Chresmodidae is an extinct family of Mesozoic insects within the superorder Polyneoptera.

==Genera==
- Chresmoda Late Jurassic-Cenomanian, Worldwide
- Jurachresmoda Zhang, Ren & Shih, 2008 Middle Jurassic, Jiulongshan Formation
- Sinochresmoda Zhang, Ren & Pang, 2008 Early Cretaceous, Yixian Formation

Prochresmoda from the Triassic of Kyrgyzstan is not currently considered part of the group and is considered to be more closely related to Triassophasma and Palaeochresmoda.

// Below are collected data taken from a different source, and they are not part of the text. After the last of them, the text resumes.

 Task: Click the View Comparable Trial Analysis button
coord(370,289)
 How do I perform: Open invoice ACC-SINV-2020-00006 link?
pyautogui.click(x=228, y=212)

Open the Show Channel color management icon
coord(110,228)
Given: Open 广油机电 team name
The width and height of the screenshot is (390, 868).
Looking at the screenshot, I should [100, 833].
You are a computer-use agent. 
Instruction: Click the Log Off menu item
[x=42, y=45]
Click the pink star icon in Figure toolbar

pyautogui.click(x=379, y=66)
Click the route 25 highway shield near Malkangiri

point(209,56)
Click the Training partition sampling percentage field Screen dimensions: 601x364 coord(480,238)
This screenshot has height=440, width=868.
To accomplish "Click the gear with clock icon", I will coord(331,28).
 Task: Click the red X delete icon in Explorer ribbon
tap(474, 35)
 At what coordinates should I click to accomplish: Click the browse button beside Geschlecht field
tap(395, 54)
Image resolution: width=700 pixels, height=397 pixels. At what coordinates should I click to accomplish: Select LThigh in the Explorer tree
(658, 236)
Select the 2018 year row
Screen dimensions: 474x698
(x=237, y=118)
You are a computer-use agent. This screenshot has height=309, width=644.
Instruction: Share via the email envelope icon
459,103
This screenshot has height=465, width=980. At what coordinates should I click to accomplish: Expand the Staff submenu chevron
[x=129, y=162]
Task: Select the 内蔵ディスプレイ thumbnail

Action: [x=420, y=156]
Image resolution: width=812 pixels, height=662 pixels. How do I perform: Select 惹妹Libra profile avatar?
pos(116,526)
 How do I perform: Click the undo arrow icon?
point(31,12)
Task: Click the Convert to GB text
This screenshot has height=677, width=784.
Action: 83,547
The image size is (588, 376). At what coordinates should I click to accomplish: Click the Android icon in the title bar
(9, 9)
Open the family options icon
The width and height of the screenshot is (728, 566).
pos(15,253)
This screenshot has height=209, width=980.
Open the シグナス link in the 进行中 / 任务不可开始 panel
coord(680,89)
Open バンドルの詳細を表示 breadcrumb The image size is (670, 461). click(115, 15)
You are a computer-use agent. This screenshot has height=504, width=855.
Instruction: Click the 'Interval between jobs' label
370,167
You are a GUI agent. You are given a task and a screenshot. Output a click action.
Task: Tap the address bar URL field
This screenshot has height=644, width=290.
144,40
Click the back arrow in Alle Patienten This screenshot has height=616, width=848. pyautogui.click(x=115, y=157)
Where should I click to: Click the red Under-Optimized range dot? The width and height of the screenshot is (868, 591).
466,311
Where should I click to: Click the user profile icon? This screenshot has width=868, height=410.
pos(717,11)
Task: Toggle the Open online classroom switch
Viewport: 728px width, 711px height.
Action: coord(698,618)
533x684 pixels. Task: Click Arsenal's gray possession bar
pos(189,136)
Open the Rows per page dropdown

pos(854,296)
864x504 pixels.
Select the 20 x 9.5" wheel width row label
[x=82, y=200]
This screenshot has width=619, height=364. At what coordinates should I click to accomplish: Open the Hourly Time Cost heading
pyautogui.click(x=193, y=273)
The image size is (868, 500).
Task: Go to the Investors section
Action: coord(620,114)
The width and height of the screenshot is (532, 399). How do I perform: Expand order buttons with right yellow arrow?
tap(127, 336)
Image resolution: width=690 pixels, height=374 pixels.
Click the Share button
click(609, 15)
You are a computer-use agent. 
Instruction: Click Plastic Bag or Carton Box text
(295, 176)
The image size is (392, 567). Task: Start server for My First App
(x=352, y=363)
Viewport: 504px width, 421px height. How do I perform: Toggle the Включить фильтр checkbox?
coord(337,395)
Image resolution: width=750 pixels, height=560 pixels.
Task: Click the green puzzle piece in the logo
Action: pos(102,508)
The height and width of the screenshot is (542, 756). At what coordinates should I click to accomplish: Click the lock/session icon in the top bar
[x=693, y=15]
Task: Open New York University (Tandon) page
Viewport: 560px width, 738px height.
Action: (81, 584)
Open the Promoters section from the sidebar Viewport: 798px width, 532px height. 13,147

Their affinities within the Polyneoptera have long been considered uncertain. Some authors have suggested that they represent a derived group of cockroaches.

==Description==
Chresmodidae are large enigmatic insects with very long specialized legs, probably adapted for skating on the water surface, similar to extant water skaters. They can reach a size of about 17 cm. and even 19 cm.

These Polyneoptera of uncertain position have been considered aquatic, living on the water surface, probably predaceous on nektonic small animals.

They lived during the Cretaceous of Brazil, China, Lebanon, Spain, United Kingdom, as well as in the Jurassic of Germany and China, from ~166.0 to 94.3 Ma.